Optimising accuracy¶

uk_address_matcher has a variety of settings that can be tuned to optimise accuracy dependnig on your use case.

In 'biggest wins' we describe the most important settings that are likely to result in unambiguously better accuracy.

In 'optimising match stages' we describe settings which are harder to make recommendations about because the best settings depend on the input data.

Biggest wins¶

If matching to Ordnance Survey data, use `ukam-os-builder` to prepare it for matching¶

In its typical form, Ordnance Survey address data contains one address UPRN per row.

However, if processed in a specific way, Ordnance Survey contains variants on an address that provides a greater 'target area' to match to. Our ukam-os-builder tool does this processing for you to increase the chance of a match. Use of this tool is documented in this guide.

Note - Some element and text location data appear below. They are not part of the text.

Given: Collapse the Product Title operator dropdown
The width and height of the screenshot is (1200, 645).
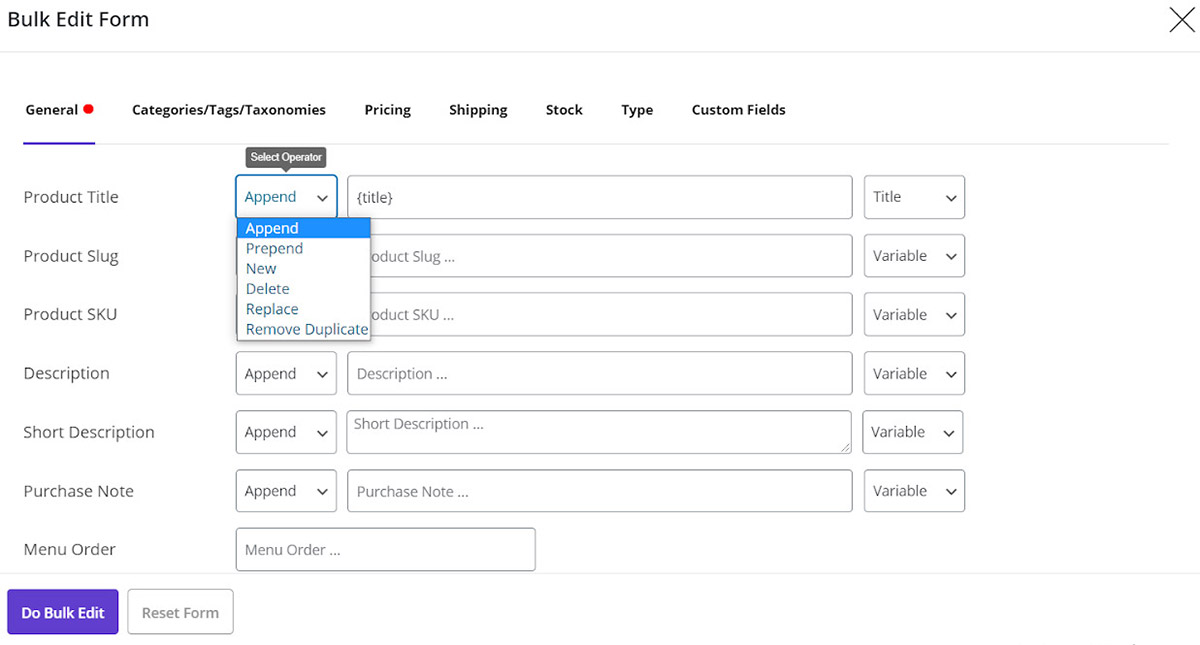Looking at the screenshot, I should [x=286, y=197].
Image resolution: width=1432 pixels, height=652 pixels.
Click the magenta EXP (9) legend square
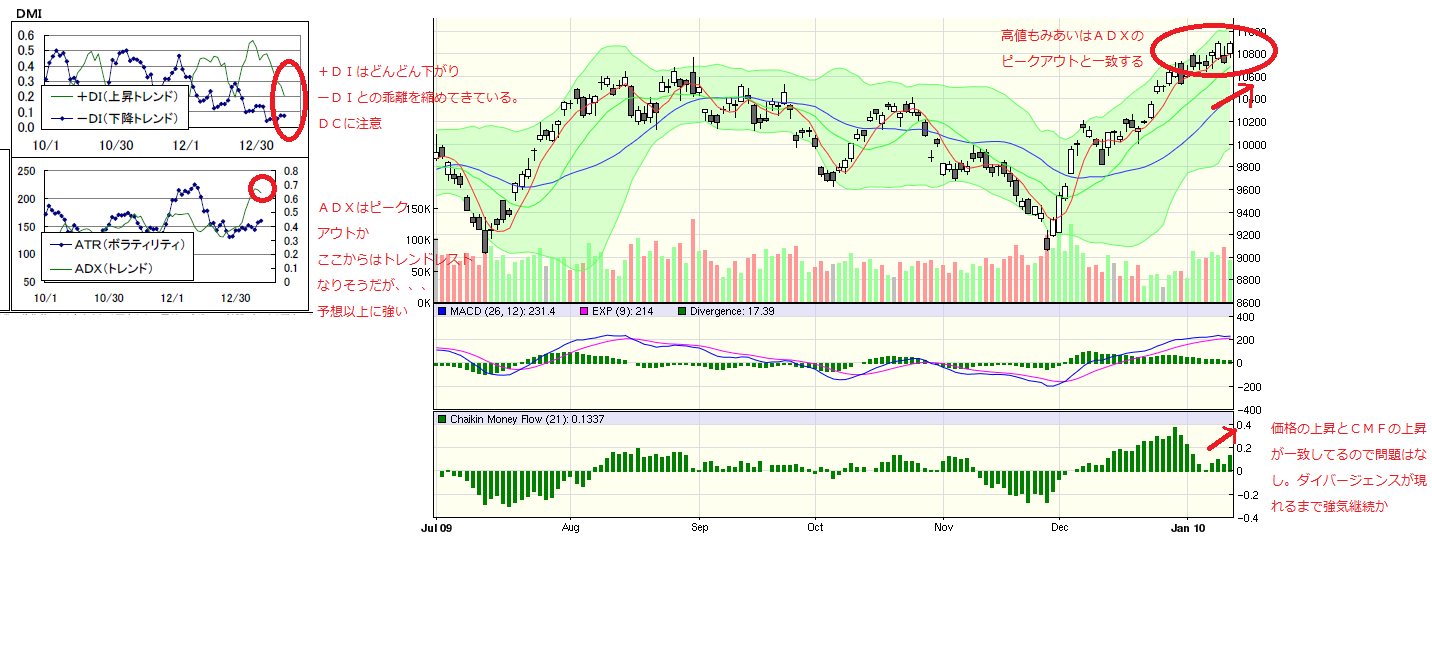[584, 312]
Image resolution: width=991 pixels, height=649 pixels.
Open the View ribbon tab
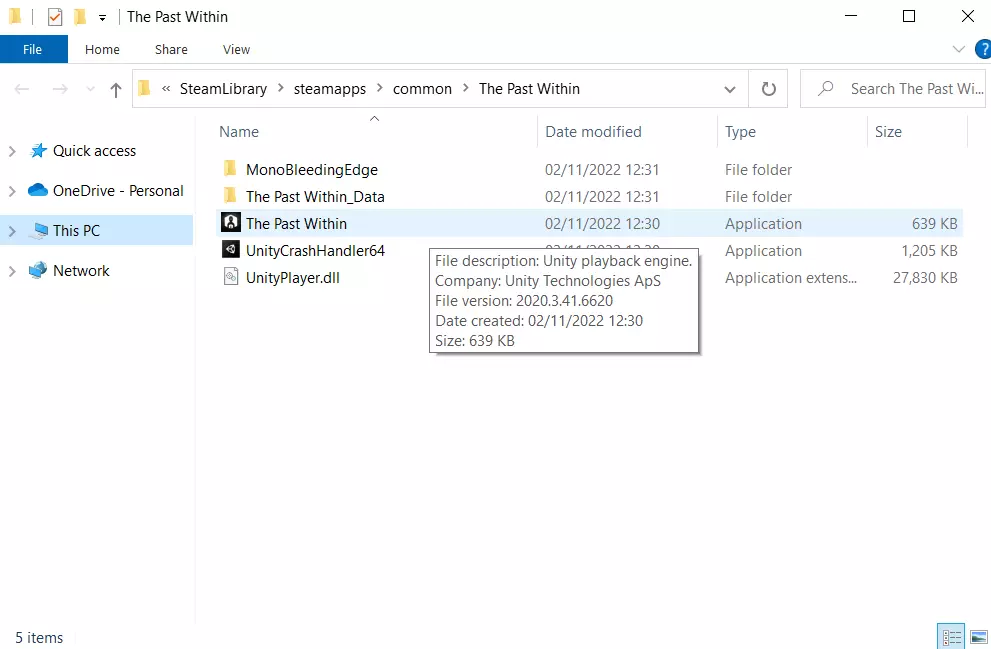click(236, 49)
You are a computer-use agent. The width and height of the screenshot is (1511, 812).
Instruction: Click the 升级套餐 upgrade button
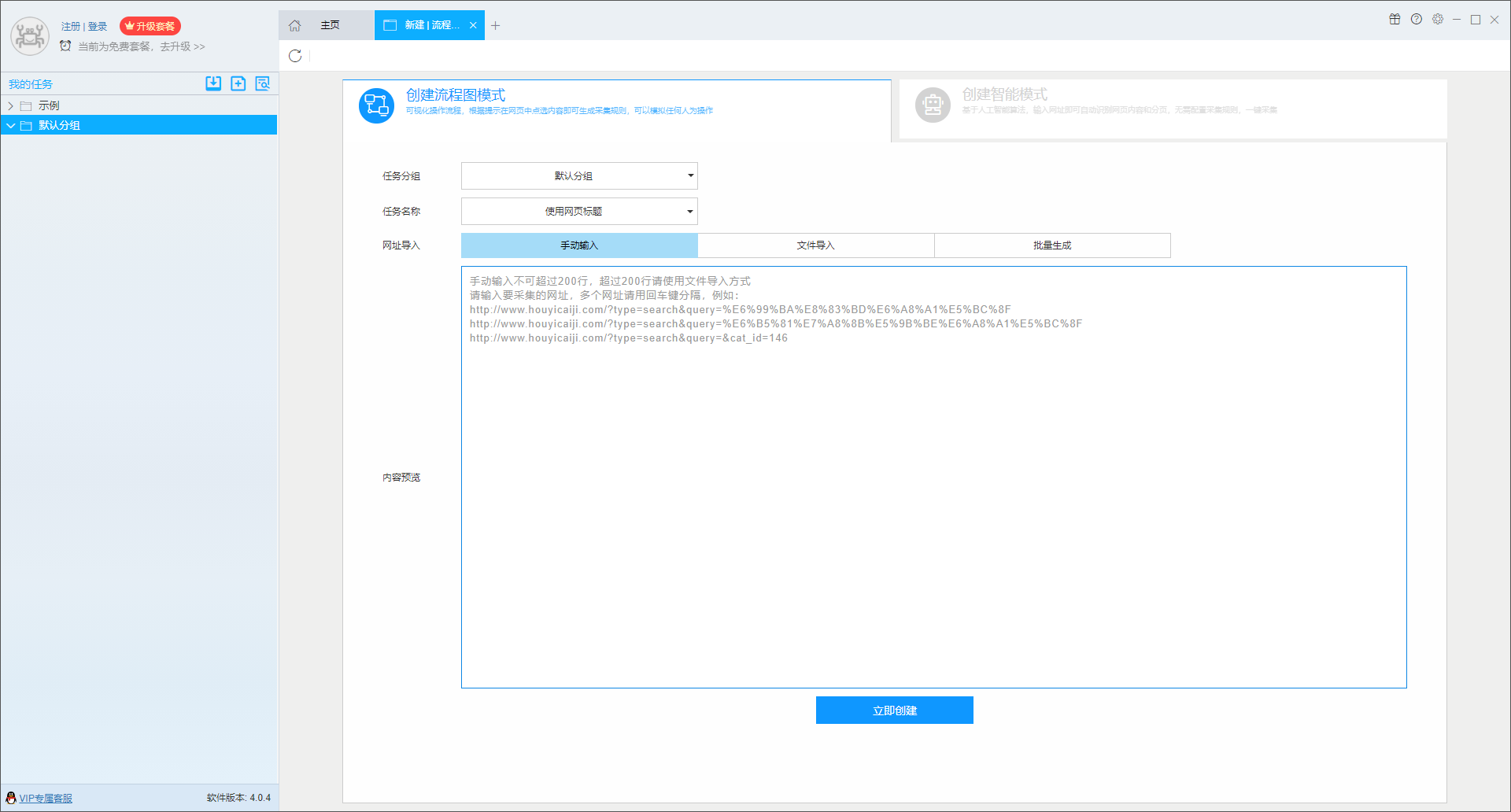click(150, 25)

To illustrate why this is important, an single address could have two variants:

Basement Flat, 10 Demo Road, Townton
Flat A, Example Court, 10 Demo Road, Townton

By providing uk_address_matcher with a canonical address dataset built by ukam-os-builder, you will match against all these variants, giving more options for a high scoring match.

Filter your input data to the smallest possible dataset¶

The smaller the number of addresses to match to, the more accurate your results are likely to be, because there is less chance of multiple similar candidates (such as two different '1 High Street' addresses in two different geographical locations).

Matching will also be faster, because there are fewer candidates to compare against.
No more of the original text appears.